Entries taken from a collection:
+--

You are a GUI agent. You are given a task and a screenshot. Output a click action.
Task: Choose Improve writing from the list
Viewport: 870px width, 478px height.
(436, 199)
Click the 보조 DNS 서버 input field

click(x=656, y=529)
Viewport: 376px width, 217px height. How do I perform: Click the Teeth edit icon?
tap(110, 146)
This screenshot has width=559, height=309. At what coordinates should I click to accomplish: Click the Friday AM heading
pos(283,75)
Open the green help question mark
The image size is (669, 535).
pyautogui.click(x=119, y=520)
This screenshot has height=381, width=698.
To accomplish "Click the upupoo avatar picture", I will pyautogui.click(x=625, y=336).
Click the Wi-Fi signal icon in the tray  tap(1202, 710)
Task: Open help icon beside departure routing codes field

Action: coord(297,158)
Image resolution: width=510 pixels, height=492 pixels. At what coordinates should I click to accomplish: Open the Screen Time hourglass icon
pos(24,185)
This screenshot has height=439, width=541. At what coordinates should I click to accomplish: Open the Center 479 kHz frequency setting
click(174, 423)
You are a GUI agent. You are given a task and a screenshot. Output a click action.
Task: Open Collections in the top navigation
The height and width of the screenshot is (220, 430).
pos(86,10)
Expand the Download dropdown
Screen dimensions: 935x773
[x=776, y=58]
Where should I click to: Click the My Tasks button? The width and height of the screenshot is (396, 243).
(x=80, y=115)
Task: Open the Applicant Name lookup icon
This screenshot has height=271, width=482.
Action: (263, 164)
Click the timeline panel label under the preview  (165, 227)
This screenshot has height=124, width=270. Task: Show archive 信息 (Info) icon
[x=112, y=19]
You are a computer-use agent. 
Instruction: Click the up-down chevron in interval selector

+--

Every line of the data above is to be repeated exactly.

▸ **EXPECTED ANSWER**
You are a GUI agent. You are given a task and a screenshot. Output a click action.
Task: Choose Improve writing from the list
Viewport: 870px width, 478px height.
(436, 199)
Click the 보조 DNS 서버 input field

click(x=656, y=529)
Viewport: 376px width, 217px height. How do I perform: Click the Teeth edit icon?
tap(110, 146)
This screenshot has width=559, height=309. At what coordinates should I click to accomplish: Click the Friday AM heading
pos(283,75)
Open the green help question mark
The image size is (669, 535).
pyautogui.click(x=119, y=520)
This screenshot has height=381, width=698.
To accomplish "Click the upupoo avatar picture", I will pyautogui.click(x=625, y=336).
Click the Wi-Fi signal icon in the tray  tap(1202, 710)
Task: Open help icon beside departure routing codes field

Action: coord(297,158)
Image resolution: width=510 pixels, height=492 pixels. At what coordinates should I click to accomplish: Open the Screen Time hourglass icon
pos(24,185)
This screenshot has height=439, width=541. At what coordinates should I click to accomplish: Open the Center 479 kHz frequency setting
click(174, 423)
You are a GUI agent. You are given a task and a screenshot. Output a click action.
Task: Open Collections in the top navigation
The height and width of the screenshot is (220, 430).
pos(86,10)
Expand the Download dropdown
Screen dimensions: 935x773
[x=776, y=58]
Where should I click to: Click the My Tasks button? The width and height of the screenshot is (396, 243).
(x=80, y=115)
Task: Open the Applicant Name lookup icon
This screenshot has height=271, width=482.
Action: (263, 164)
Click the timeline panel label under the preview  (165, 227)
This screenshot has height=124, width=270. Task: Show archive 信息 (Info) icon
[x=112, y=19]
You are a computer-use agent. 
Instruction: Click the up-down chevron in interval selector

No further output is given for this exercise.